Little is known of his upbringing, apart from the official statement that he graduated in 1964 from Kim Il-sung University, one of the many institutions, buildings and monuments built to commemorate his father. At the time, North Korea was enmeshed in the cold war, and the younger Kim watched many crises unfold from close up, including North Korea’s seizure of the Pueblo, an American spy ship, in 1968. He appeared episodically at state events, rarely speaking. When he did, he revealed that he had a high-pitched voice and little of his father’s easygoing charisma.
The world did not hear his voice until 1992 when he issued a one-liner while overlooking an enormous Armed Forces Day parade: “Glory to the heroic People’s Army!”

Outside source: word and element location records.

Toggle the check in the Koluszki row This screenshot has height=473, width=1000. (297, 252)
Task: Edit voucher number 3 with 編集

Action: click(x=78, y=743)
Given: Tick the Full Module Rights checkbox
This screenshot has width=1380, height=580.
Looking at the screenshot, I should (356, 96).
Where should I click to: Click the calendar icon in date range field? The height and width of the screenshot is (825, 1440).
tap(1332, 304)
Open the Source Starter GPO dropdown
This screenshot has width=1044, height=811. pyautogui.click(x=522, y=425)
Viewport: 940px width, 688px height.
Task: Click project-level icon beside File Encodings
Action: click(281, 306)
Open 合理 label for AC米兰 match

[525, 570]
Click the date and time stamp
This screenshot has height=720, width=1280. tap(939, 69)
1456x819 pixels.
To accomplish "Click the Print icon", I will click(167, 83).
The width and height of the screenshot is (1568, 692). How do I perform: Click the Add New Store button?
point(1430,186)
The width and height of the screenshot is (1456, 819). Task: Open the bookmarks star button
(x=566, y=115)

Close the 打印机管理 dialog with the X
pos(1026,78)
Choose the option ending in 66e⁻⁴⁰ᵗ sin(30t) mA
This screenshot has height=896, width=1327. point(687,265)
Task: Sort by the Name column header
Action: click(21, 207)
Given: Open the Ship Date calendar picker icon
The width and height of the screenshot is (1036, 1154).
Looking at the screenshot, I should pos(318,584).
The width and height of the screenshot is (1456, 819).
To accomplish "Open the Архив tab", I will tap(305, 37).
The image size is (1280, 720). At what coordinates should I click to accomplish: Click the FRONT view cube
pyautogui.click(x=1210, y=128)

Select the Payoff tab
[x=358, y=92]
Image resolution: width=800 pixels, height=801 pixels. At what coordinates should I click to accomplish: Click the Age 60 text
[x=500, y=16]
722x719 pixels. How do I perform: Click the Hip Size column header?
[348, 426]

In his youth and middle age, there were stories about his playboy lifestyle. There were tales of lavish meals at a time his country was starving — his cook wrote a book after leaving the country — and his wavy hair and lifted heels, along with a passion for top-label liquor, made him the butt of jokes.
There was also speculation that he had been involved in the 1983 bombing of a South Korean political delegation in Burma, and that he had known of, and perhaps had ordered, the kidnapping of Japanese citizens. Nothing was ever proved.
Washington put North Korea on its list of state sponsors of terrorism after North Korean agents planted a bomb that blew up a South Korean passenger jet in 1987 — under instructions from Mr. Kim, according to one of the agents, who was caught alive.
Mr. Kim campaigned for power relentlessly. He bowed to his father at the front porch each morning and offered to put the shoes on the father’s feet long before he was elected to the Politburo, at age 32, in 1974, said Hwang Jang-yop, a former North Korean Workers’ Party secretary who had been a key aide for the Kim regime before his defection to Seoul in 1997.
“At an early age, Kim Jong-il mastered the mechanics of power,” Mr. Hwang said.
It was not until 1993, as the existence of the Yongbyon nuclear plant and North Korea’s nuclear weapons ambitions became publicly known, that Mr. Kim appeared to be his father’s undisputed successor. That year, he became head of the National Defense Commission, the North’s most powerful agency, in charge of the military.